Wednesday, March 07, 2007

Today

Today did not turn out the way I expected at all. Emotionally I was somewhat better than I was last night - but still not good. Son1 left today for the next two days - at his retreat through school. It was really cool to have him come up to me before he left while the buses were loading and give me a k*** and get one from me. At his age that's not something expected or typical. Son2 is already missing him - saying he's bored. I'm glad that we have grief group tomorrow night. It was nice to be able to be home most of the evening tonight though.

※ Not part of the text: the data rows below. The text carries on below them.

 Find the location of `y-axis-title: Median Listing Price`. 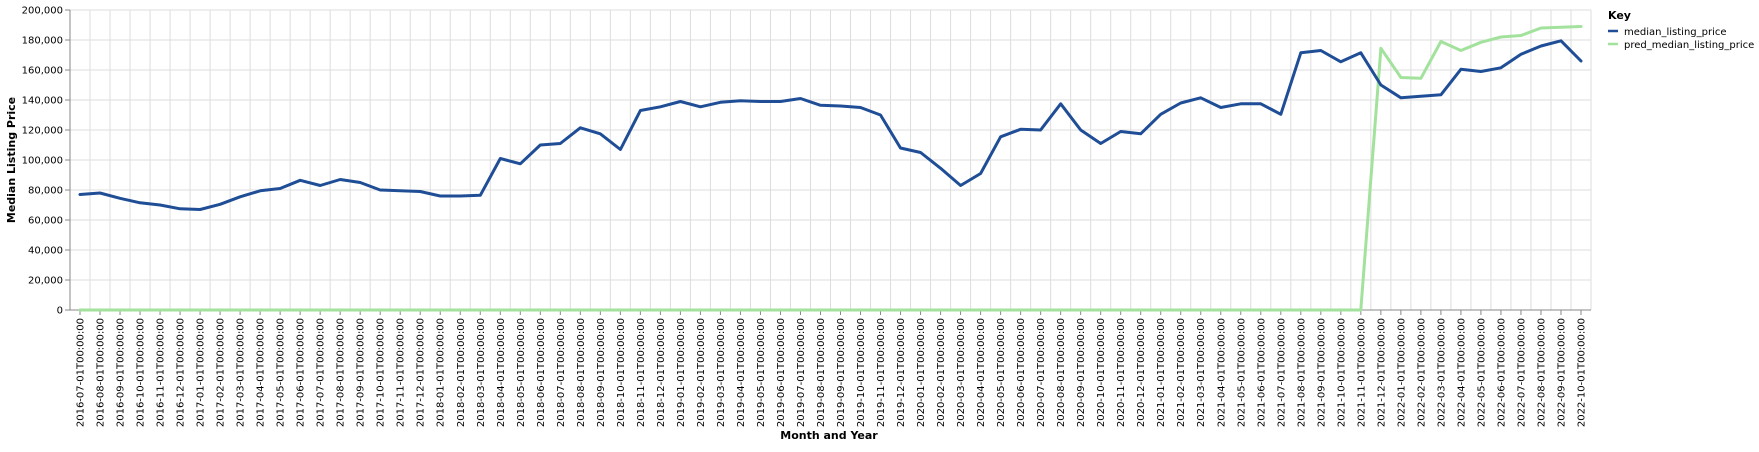

y-axis-title: Median Listing Price is located at coordinates (12, 160).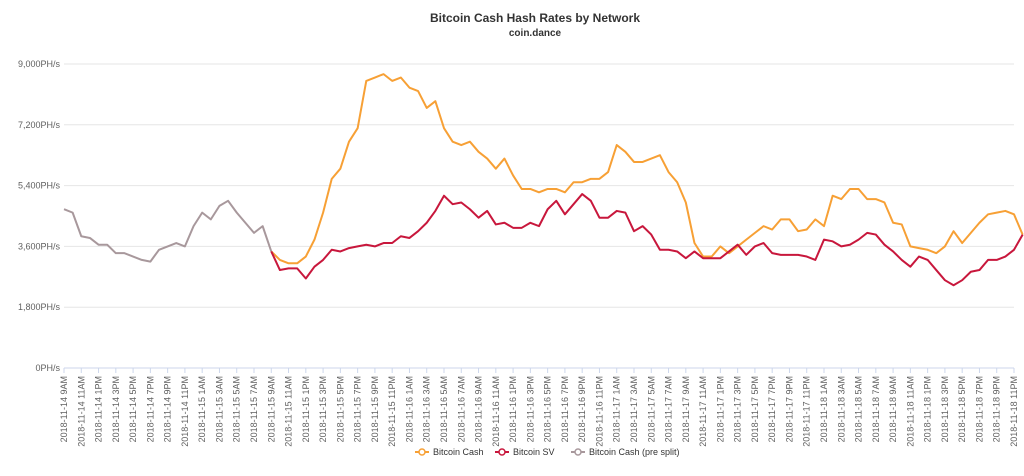 The image size is (1024, 476). Describe the element at coordinates (40, 307) in the screenshot. I see `y-tick-label: 1,800PH/s` at that location.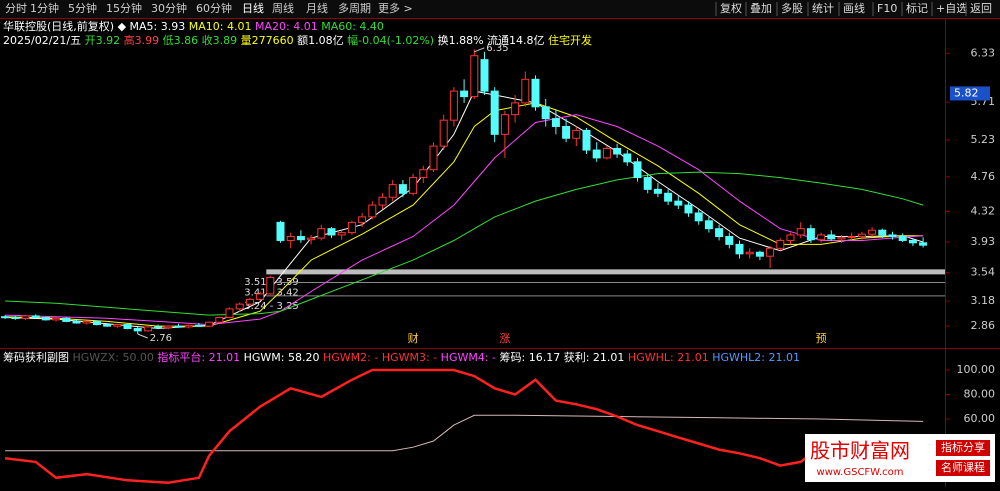 The height and width of the screenshot is (491, 1000). I want to click on info-line-item: 换1.88%, so click(458, 40).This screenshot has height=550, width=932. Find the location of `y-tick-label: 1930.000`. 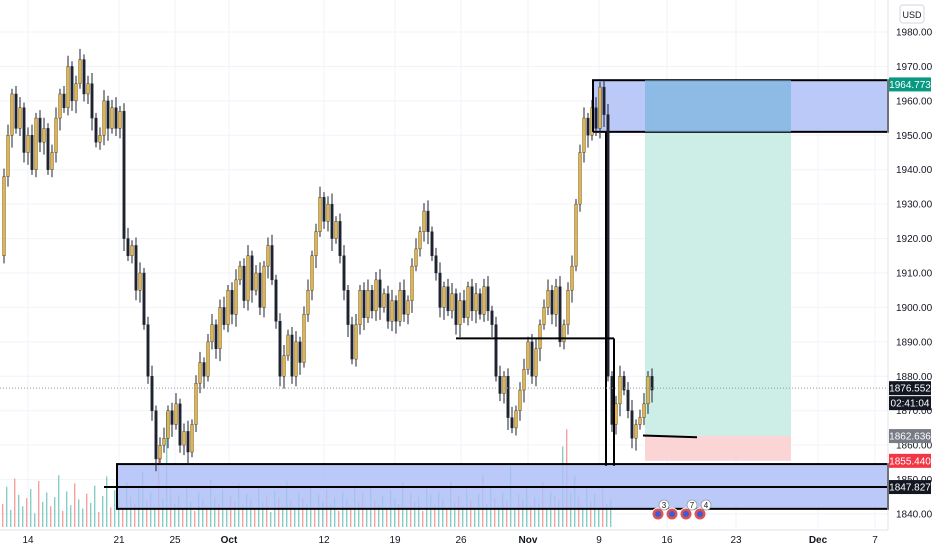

Probably the biggest stress/frustration from today is that I had a parent of a child on my bus route call and completely chew me out verbally. Long story short - I had told my students to turn off any portable music devices as we were at a blind RR crossing. This student informed me "that's as quiet as mine will go" so I repeated my instructions to turn it off. He started cussing, I had him move....he continued cussing after he moved. He was going to get a conduct report for the cussing and the noise at the RR tracks. Apparently he went home and called dad who called the school to get my #. Then dad called me - said there's no way I could have heard his son's music, that it was my fault the son started cussing because I "made him angry enough to cuss - he's not like that" and then said I "needed to learn to get along with son". I ended up telling the dad that I was finished discussing this and hanging up on him. By that time I was pretty upset myself. Any other misbehavior this week likely would have gotten off with little to no action - simply because I didn't want the fact that I'm grieving extra to influence my decisions. However because this incident occurred at a RR crossing the son endangered the entire busload of students - that simply cannot be ignored. There's a possiblity that I'm going to have to say no personal music players - whether that be a phone, cd player or anything else involving headphones simply because this is becoming such an issue. I already absolutely don't allow cell phones to be used on the bus (which as it turned out this student was listening to music on - I didn't realize that at first). So...I have paperwork to fill out - I've already written this all down on regular paper - that I will then take into the office tomorrow morning to hopefully get the situation dealt with. I talked to another driver this afternoon - she said that everyone is having issues right now - all need a break.

On a different note....the other afternoon Son1 got on the bus and said "Mom I've lost my work ethic." I was like "what?" He explained that he was finding it hard to concentrate and focus on stuff. I was relieved to realize that it wasn't his work ethic that was at issue - it was simply the fact that he was distracted and grieving the loss of his dad this week - and very happy to reassure him that he hadn't lost his "work ethic". (I had to smile at his description though.) This afternoon I bumped into his math teacher at the school - she commented that she'd noticed that he wasn't himself - more easily frustrated, distracted, dreamy. I'm rather glad that she was able to validate that he was struggling a bit this week - though at the same time I hate for that to happen. One wonders when and if the grief will become less.

2 comments:

~B. said...

i think the "no music" rule is a good idea. :)

kalipay said...

lots of accidents at RR crossings happen either because of sun blinding drivers, or loud music especially at night. good rule that i haven't thought of before!

the grief probly doesn't actually leave, though it does become less. it changes, too, i think, as time goes on.